→ ABOUT THIS TASK
In the listing below, write out exactly each line from the first through the one containing "Task: Switch to the General tab".
:: EXERCISE DATA ::
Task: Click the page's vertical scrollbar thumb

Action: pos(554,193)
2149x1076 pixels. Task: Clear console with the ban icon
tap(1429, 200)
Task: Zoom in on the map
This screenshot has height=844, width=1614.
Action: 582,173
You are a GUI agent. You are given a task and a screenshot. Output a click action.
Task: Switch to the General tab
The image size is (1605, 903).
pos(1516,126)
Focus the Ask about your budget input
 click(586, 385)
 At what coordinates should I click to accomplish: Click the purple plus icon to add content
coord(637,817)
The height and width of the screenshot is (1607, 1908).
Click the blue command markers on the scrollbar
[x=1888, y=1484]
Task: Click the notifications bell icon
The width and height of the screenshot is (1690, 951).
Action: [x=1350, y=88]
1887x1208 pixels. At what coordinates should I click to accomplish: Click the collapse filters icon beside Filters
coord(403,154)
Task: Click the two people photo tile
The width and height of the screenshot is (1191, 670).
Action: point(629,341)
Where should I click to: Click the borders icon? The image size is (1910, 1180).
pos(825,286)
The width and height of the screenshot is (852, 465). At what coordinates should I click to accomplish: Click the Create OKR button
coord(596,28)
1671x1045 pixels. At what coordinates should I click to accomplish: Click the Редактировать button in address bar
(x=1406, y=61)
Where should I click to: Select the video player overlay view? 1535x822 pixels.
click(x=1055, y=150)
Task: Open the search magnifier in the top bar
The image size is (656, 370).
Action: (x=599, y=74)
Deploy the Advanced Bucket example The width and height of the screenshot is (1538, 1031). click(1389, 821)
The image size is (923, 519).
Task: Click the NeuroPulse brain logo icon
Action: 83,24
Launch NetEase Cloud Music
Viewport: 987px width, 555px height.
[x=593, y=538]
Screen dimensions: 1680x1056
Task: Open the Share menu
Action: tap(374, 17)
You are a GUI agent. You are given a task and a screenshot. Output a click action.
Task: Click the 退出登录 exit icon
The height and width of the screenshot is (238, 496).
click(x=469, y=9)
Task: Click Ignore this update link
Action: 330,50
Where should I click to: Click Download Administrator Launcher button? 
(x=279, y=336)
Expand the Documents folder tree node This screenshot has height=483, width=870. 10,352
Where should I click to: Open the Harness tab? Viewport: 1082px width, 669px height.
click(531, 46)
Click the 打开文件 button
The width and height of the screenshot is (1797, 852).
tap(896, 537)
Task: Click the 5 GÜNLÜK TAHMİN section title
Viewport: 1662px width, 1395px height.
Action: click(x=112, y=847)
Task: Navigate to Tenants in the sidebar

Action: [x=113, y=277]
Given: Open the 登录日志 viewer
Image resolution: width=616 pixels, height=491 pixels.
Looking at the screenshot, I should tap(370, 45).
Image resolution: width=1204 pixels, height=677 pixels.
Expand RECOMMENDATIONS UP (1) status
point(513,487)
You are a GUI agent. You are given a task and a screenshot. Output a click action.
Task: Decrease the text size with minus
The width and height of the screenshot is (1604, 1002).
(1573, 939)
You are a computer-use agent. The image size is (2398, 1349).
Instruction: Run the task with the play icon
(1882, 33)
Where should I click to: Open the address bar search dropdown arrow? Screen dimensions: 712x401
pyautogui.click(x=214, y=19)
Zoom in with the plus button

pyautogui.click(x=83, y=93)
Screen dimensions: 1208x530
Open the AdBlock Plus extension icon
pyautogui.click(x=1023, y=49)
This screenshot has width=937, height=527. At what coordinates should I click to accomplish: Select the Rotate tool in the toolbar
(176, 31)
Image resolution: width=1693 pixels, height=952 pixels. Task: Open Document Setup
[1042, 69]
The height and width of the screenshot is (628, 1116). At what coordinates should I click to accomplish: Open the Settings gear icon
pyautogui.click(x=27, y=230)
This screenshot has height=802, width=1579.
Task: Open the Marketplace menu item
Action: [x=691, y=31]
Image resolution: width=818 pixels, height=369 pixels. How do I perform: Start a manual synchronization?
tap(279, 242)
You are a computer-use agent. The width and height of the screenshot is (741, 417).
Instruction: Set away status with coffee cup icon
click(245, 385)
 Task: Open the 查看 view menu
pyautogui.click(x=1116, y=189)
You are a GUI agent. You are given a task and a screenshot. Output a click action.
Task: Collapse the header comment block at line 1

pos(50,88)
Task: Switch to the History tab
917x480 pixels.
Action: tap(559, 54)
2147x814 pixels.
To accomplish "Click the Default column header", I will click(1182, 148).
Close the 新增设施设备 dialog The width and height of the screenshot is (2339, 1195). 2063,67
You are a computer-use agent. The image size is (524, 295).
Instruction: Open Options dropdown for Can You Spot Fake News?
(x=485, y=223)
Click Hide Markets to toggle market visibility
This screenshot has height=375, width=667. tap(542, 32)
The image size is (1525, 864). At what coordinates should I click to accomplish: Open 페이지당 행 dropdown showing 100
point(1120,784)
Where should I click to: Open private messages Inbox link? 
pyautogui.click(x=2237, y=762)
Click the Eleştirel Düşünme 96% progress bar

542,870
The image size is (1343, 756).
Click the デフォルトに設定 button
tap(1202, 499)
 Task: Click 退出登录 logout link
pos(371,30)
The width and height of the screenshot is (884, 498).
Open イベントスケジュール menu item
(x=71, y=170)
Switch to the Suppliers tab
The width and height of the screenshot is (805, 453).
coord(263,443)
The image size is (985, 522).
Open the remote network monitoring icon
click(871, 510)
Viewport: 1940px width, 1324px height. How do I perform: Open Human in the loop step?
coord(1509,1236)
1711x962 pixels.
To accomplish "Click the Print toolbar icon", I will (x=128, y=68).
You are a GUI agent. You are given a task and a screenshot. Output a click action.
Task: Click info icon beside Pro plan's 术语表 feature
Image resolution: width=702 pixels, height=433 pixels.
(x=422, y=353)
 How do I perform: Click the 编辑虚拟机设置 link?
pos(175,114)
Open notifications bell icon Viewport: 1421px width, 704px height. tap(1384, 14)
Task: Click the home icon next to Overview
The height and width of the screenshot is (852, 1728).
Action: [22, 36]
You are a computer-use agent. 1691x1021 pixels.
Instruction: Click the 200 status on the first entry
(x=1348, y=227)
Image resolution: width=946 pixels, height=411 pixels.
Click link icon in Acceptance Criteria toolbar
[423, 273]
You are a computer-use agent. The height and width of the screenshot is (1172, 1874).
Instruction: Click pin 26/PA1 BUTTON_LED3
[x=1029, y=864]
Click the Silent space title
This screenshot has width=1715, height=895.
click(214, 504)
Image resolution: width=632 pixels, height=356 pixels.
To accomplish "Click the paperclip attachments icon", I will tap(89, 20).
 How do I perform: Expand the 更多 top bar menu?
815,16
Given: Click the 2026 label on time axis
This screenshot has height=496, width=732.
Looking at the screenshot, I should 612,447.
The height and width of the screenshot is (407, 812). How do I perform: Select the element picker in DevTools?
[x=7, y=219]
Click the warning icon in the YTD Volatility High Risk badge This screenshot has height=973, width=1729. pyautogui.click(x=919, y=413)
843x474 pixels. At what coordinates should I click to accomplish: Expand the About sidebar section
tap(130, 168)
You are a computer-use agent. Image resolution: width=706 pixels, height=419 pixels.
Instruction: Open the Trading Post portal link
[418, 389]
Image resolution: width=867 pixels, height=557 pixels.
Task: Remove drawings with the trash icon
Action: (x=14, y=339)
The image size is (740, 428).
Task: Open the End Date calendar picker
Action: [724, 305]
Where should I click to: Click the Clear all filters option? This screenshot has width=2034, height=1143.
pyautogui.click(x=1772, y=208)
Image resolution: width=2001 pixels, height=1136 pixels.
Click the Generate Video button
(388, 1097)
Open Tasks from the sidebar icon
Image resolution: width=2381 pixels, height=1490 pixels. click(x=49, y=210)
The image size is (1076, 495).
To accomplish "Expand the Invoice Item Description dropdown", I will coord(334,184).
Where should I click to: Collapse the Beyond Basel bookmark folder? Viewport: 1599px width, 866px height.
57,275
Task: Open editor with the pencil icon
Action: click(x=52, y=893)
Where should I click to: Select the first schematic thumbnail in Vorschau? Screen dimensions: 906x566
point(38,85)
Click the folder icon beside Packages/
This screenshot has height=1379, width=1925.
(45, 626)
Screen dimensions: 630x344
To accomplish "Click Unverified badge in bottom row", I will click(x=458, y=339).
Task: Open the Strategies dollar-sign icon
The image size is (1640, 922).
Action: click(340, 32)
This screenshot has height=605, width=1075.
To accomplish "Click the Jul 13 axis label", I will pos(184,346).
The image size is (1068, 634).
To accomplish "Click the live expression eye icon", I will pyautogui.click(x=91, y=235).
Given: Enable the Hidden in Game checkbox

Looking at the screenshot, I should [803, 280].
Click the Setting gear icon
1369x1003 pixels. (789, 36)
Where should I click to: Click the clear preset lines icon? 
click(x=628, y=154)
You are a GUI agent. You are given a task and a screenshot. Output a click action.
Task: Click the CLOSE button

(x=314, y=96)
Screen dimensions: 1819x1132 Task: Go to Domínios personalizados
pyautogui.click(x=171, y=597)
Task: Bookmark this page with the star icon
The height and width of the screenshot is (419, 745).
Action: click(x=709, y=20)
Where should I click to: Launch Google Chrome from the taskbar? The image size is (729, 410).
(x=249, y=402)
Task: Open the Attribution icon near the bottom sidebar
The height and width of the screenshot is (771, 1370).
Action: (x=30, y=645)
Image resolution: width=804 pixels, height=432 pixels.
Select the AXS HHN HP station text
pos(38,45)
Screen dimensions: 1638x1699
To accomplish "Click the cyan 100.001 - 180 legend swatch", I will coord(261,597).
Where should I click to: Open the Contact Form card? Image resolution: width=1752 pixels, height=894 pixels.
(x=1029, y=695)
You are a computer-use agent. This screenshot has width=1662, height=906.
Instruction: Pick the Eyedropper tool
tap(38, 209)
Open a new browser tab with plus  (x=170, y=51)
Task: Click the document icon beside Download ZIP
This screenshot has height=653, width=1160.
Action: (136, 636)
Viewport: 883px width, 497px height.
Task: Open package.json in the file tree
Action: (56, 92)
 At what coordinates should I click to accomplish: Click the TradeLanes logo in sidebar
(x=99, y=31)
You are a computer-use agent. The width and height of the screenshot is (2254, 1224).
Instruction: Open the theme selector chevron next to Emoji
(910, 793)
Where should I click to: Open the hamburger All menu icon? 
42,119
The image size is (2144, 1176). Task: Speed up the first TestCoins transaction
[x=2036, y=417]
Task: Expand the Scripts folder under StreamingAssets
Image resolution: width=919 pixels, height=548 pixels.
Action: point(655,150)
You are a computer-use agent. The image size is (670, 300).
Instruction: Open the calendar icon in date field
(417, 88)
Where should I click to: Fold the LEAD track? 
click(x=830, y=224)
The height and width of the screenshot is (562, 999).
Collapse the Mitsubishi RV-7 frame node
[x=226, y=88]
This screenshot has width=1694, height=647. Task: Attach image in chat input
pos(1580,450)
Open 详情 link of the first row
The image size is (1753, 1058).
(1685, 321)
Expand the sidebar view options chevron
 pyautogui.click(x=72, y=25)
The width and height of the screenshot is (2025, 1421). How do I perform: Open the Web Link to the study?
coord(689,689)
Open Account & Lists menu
:::
→ RESPONSE BELOW
Task: Click the page's vertical scrollbar thumb

Action: pos(554,193)
2149x1076 pixels. Task: Clear console with the ban icon
tap(1429, 200)
Task: Zoom in on the map
This screenshot has height=844, width=1614.
Action: 582,173
You are a GUI agent. You are given a task and a screenshot. Output a click action.
Task: Switch to the General tab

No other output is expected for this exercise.